DL-based: Multi-Layer Perceptron, LSTM Classifier

This project was carried as a course project for the course CS 698 - Computational Audio taught by Prof. Richard Mann at the University of Waterloo. For a more detailed explanation, please check the report.

Datasets

The IEMOCAP dataset was used for all the experiments in this work. Please refer to the report for a detailed explanation of pre-processing steps applied to the dataset.

Requirements

All the experiments have been tested using the following libraries:

xgboost==0.82
torch==1.0.1.post2
scikit-learn==0.20.3
numpy==1.16.2
jupyter==1.0.0
pandas==0.24.1
librosa==0.7.0

To avoid conflicts, it is recommended to setup a new python virtual environment to install these libraries. Once the env is setup, run pip install -r requirements.txt to install the dependencies.

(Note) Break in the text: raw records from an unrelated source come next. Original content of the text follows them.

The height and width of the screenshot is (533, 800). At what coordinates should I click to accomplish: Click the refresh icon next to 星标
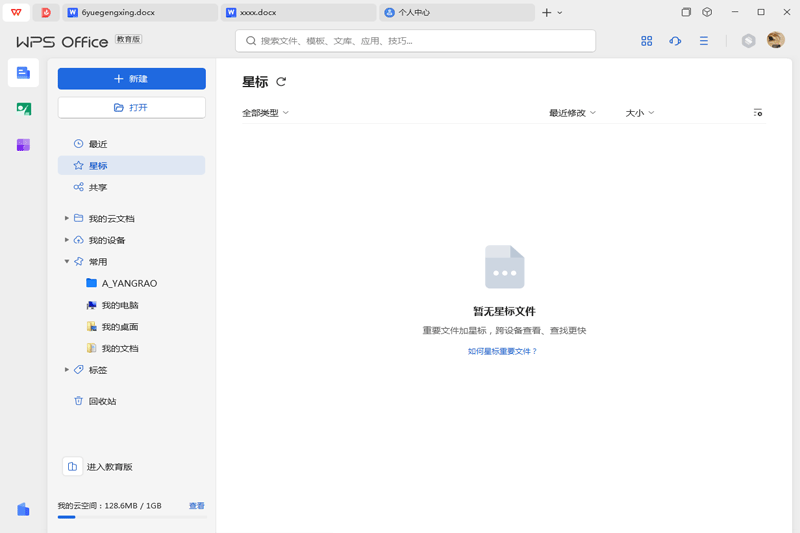pos(281,82)
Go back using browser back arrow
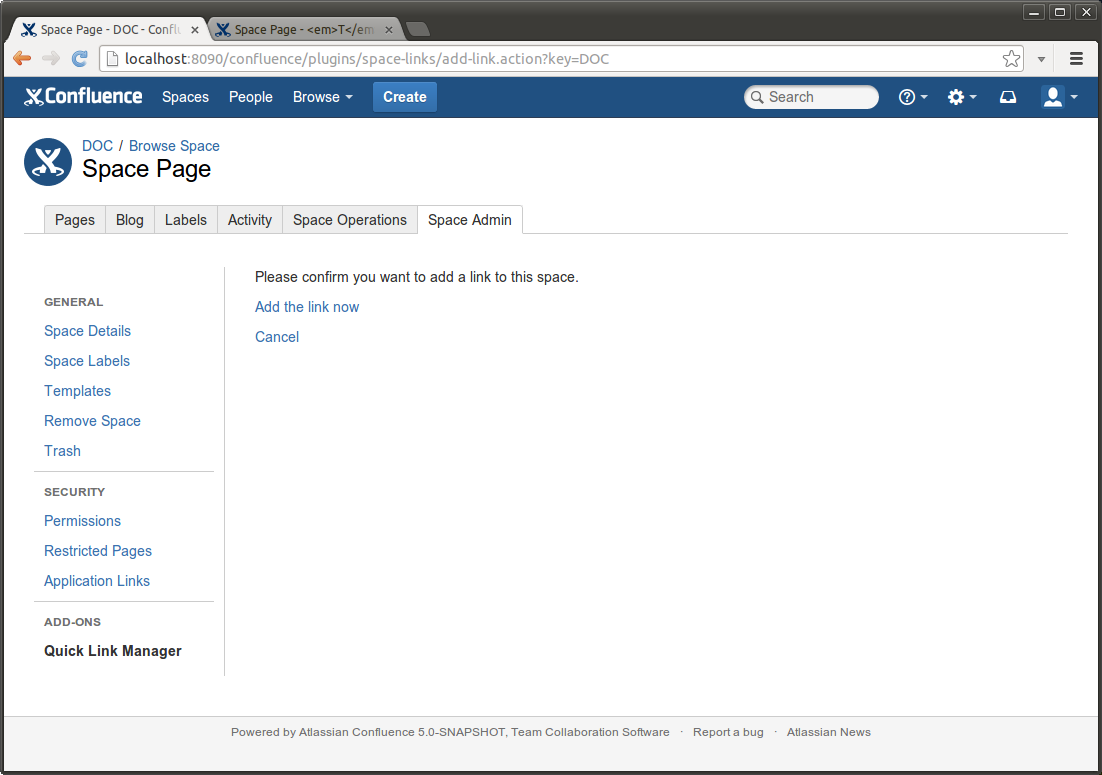This screenshot has height=775, width=1102. [22, 59]
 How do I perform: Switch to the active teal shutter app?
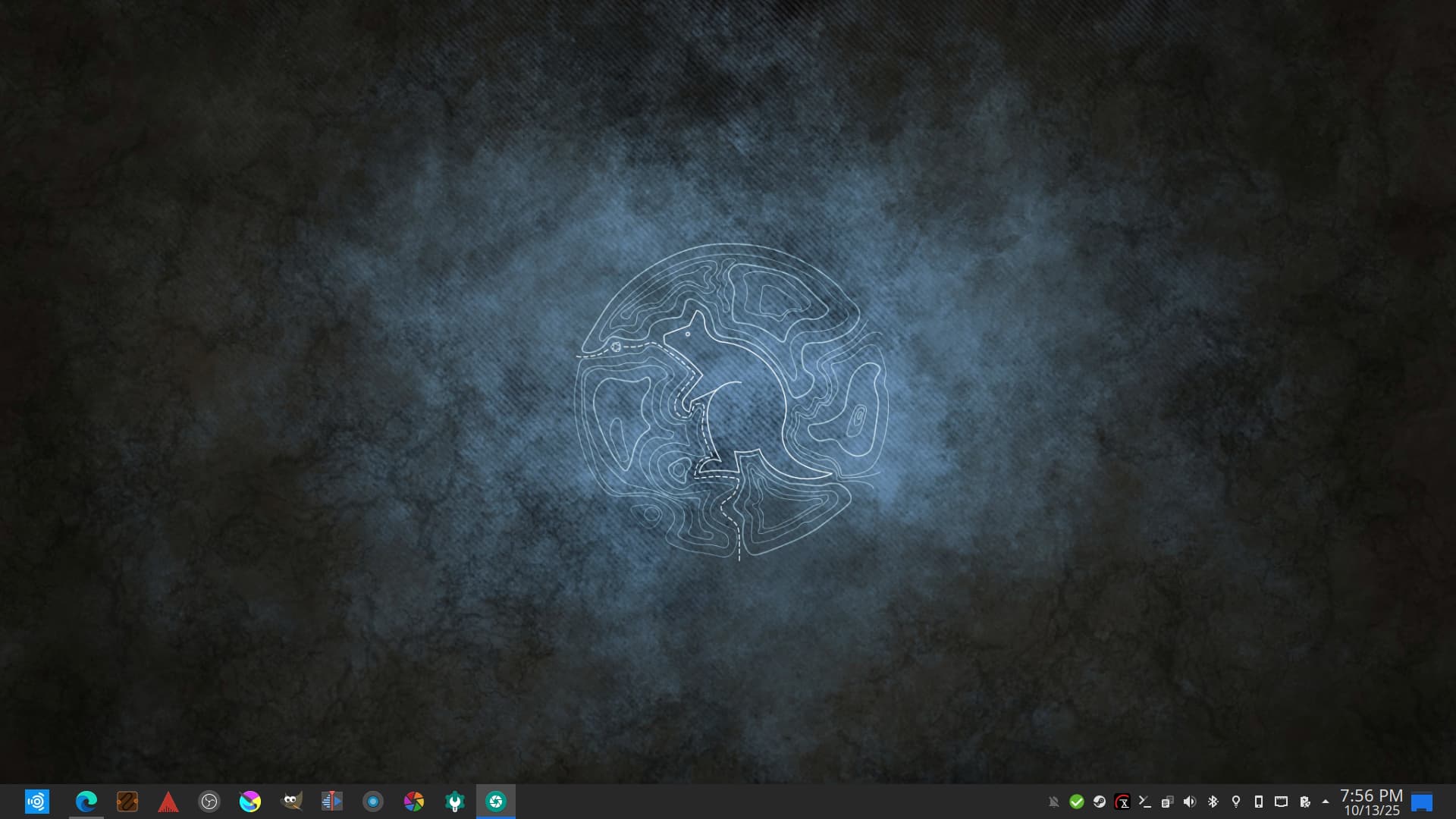496,802
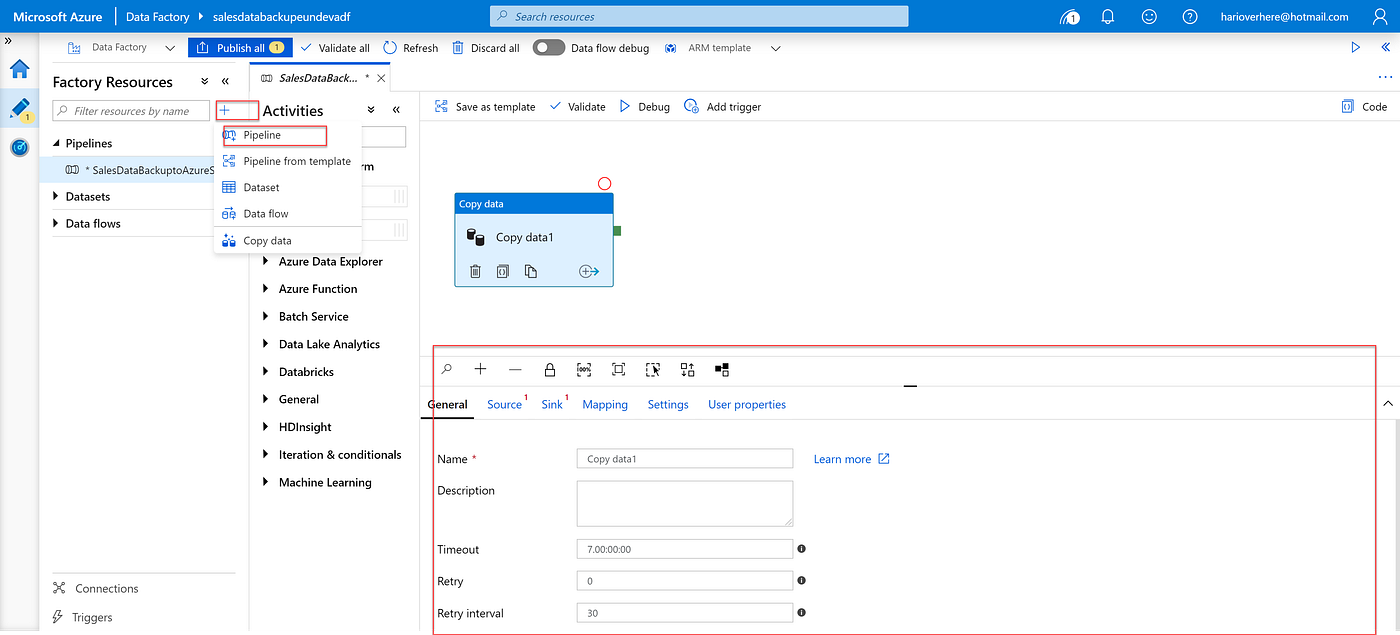Auto-align pipeline activities on canvas

[687, 369]
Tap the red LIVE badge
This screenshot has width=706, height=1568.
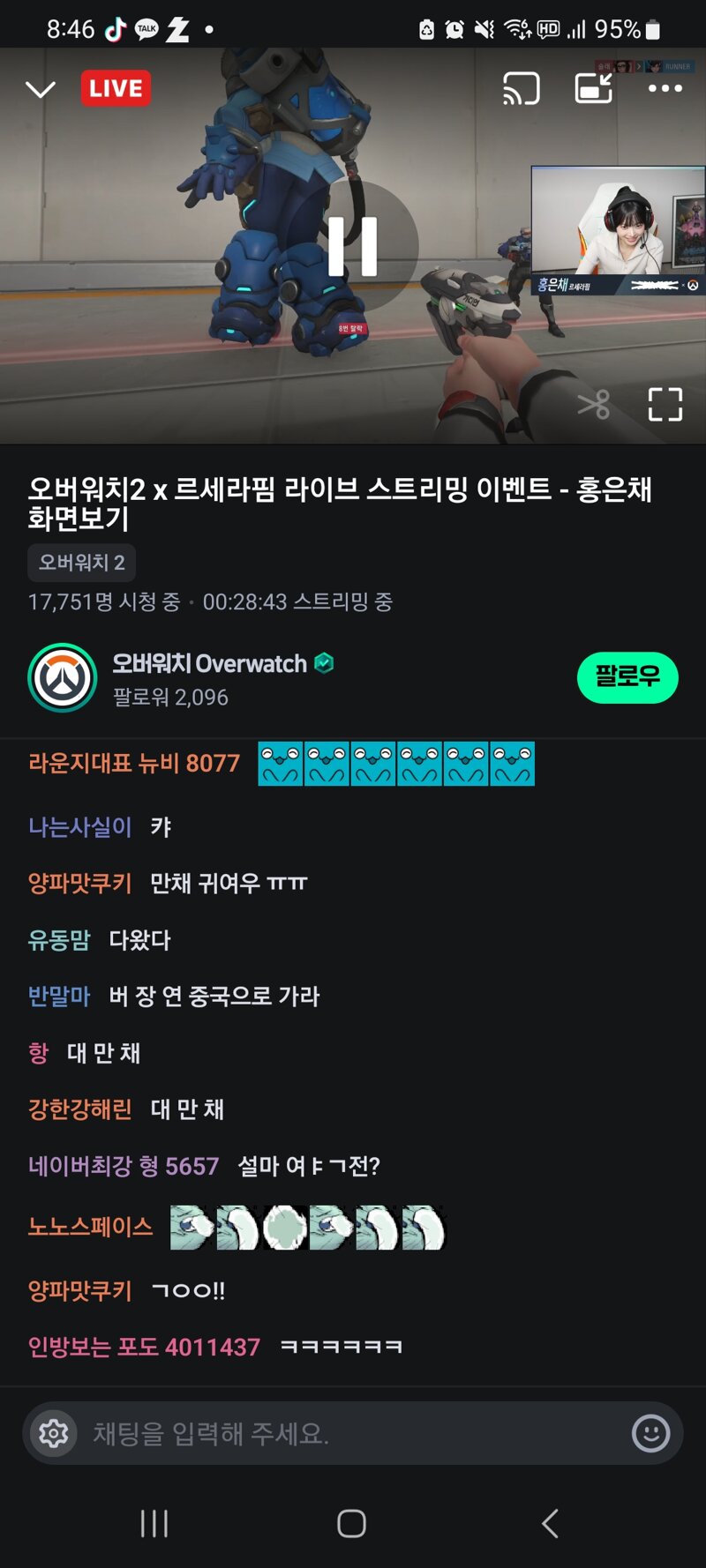tap(116, 88)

Instructions to run the code

Clone this repository by running git clone [email protected]:Demfier/multimodal-speech-emotion-recognition.
Go to the root directory of this project by running cd multimodal-speech-emotion-recognition/ in your terminal.
Start a jupyter notebook by running jupyter notebook from the root of this project.
Run 1_extract_emotion_labels.ipynb to extract labels from transriptions and compile other required data into a csv.
Run 2_build_audio_vectors.ipynb to build vectors from the original wav files and save into a pickle file
Run 3_extract_audio_features.ipynb to extract 8-dimensional audio feature vectors for the audio vectors
Run 4_prepare_data.ipynb to preprocess and prepare audio + video data for experiments
It is recommended to train LSTMClassifier before running any other experiments for easy comparsion with other models later on:

Change config.py for any of the experiment settings. For instance, if you want to train a speech2emotion classifier, make necessary changes to lstm_classifier/s2e/config.py. Similar procedure follows for training text2emotion (t2e) and text+speech2emotion (combined) classifiers.
Run python lstm_classifier.py from lstm_classifier/{exp_mode} to train an LSTM classifier for the respective experiment mode (possible values of exp_mode: s2e/t2e/combined)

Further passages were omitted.